A diagram of two weeks of incidents

(Larger boxes are longer, darker boxes are higher-impact.)

  • May 12: API Outage (10:00EST): Metrics alerts, customers, and our support team, all in quick succession, alerted us to our main dashboard returning 500 errors. Some instances of the Rails app powering that API were buckling under a load of WireGuard peer creations, exacerbated by a broken haproxy configuration that was taking instances offline as unhealthy when health checks flapped. The immediate cause of the incident was a Fly Kubernetes orchestration failure (it was stuck in a loop without a rate limit). Central API and UI were unavailable for about 20 minutes, and degraded for a short time after that.

  • May 14: Excessive 408 Errors From Machines API in FRA (10:30EST): Incident included here for completeness: a large customer reported 408 errors from Machines API operations. They do some of their own orchestration with our API, and are thus especially strenuous users. Two underlying issues, neither of which would ordinarily rise to the level of an global incident: first, they were concentrating all their fire on a region-local instance of the Machines API endpoints, which aren’t load balanced (easy fix: point hardcore API clients at api.machines.dev), and the operations they were requesting all pertained to a host that had experienced a hardware failure. More a customer support issue than an infrastructure issue, but we declared an incident, so here you go.

  • May 15: Orchestration Instability in NRT and HKG (11:30EST): Health alerts on worker hosts in NRT and HKG alerted us that flyd, our orchestration server, was not running. It came back up and was functioning again within about 20 minutes. We’re still investigating this, but our current belief is that this was due to very high packet loss in the regions, which kept flyd from being able to talk to Consul.

  • May 15: Token Verification Issues (23:30EST): Oh, boy. Inciting issue: sporadic failures verifying Machines API authentication tokens. Extensive debugging followed, including looking at scaling our token issue. Underling issue: nothing at all to do with tokens; instead, we had just rolled out a structural change to how we do state management in the proxy (“state management in the proxy” are the scariest 5 words in the Fly.io lexicon). Massive blog post about this bug, which took the networking team past the brink of insanity, to follow. Because we watchdog the proxy now, the issue should have had minimal customer impact.

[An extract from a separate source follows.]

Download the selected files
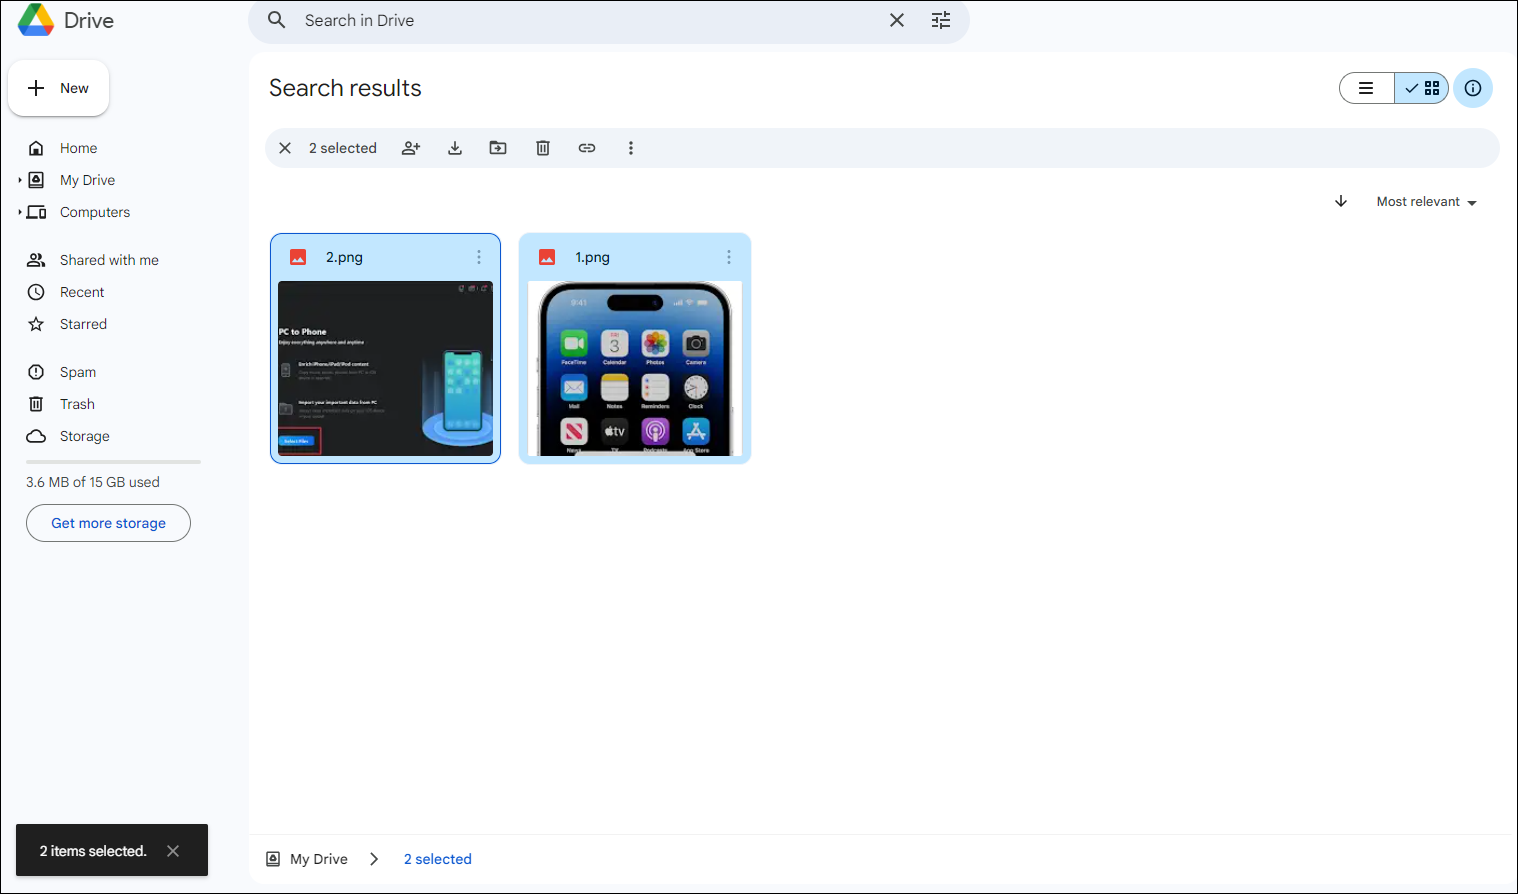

  • May 16: Consul Cluster Failure (12:30EST): We’re not especially reliant on Consul anymore, which is good because Consul is a bear in our environment. Two Consul servers lost disks at the same time, and we immediately started the process of replacing them. A short while later, the Consul cluster appeared unstable, which disrupted Vector and NATS across our fleet; those two services are responsible for internal telemetry, plus customer metrics and logs. Two underlying problems: first, in the process of syncing with the cluster, the newly provisioned Consul servers were OOM-ing. Second, and more painfully, the stumbling new Consul servers were answering queries before being completely synced, which put us in a split-brain situation. Problem was resolved by redeploying with IP filters blocking query access to the new servers, so they could fully synchronize before being made available. About 30-45 minutes of log disruption, followed by 3 hours of deployment work that, owing to the filters, shouldn’t have disrupted anything for customers; a new trick in our bag of Consul tricks: Consul works best when you don’t let anything talk to it.